Assim nesta casa não há um só livro meu, nem
mesmo um livro sobre mim, salvo um que é de todo inofensivo
porque foi publicado no Japão e foi escrito em ideogramas
chineses. De modo que não conheço esse livro e os
que o leram afirmam que é excelente, e tem que ser excelente,
já que se refere não à minha, relativamente
pobre, vida atual, mas a uma vida imaginária que tem que
ser muito mais rica; de modo que eu agradeço a E. R. M. esse
livro e mais ainda devo falar dele não só como estudioso
e como escritor, mas como algo muito mais importante, como amigo.
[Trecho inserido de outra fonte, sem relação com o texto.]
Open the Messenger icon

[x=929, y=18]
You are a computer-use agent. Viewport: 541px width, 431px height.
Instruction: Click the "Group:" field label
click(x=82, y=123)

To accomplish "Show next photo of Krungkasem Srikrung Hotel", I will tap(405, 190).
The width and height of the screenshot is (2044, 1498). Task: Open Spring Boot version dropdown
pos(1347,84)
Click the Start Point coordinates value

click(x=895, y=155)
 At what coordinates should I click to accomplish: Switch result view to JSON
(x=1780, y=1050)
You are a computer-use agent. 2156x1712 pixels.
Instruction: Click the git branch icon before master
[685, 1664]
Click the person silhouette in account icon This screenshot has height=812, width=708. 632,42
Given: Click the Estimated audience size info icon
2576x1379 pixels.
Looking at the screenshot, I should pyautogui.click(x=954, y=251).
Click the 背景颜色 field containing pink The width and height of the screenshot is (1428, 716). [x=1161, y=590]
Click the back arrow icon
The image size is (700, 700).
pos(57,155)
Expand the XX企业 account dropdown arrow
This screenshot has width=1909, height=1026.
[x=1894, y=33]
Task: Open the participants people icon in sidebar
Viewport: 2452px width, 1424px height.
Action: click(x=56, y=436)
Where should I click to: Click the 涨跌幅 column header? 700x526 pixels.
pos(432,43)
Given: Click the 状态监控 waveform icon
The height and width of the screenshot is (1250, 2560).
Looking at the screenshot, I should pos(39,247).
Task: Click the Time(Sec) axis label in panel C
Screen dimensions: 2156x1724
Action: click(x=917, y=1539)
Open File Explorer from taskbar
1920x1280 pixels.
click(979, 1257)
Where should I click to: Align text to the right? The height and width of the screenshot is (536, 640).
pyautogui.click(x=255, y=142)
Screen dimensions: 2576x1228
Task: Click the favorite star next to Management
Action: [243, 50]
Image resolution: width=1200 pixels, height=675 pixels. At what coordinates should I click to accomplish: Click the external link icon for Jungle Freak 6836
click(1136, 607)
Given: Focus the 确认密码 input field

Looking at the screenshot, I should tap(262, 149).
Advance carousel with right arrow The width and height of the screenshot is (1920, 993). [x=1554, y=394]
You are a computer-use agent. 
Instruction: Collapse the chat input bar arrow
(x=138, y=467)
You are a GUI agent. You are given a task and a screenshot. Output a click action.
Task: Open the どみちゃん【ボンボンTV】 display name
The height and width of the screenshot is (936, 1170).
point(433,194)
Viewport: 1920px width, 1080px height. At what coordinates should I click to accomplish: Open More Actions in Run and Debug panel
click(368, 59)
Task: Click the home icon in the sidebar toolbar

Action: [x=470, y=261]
Eu creio que a amizade é realmente uma das paixões
de nosso países. Talvez a melhor; quando Eduardo Mallea publicou
um livro intitulado História de uma paixão argentina,
eu dizia: mas o que pode ser esta paixão? Tem que ser a amizade
já que a amizade é o que se sente ao longo de nossa
literatura. Por exemplo, no Fausto de Estanislao del Campo,
que impórta a paródia da ópera? absolutamente
nada; o que importa é a amizade dos dois parceiros. E em
Martín Fierro, quanto pode interessar a vida de um
desertor e de outro, um desertor do exército e o outro um
desertor da polícia que, misteriosamente, se põe do
lado do réu, que acaba de prender. Porém, não
obstante, se sente, entre esses dois criminosos, que existe uma
amizade. Bem, queria acrescentar que teria muita, mutia vontade
de voltar a ver Emir e agradecer a ele esse livro que sou indigno
de ler e que quisera estar em Montevidéu para voltar a vê-lo."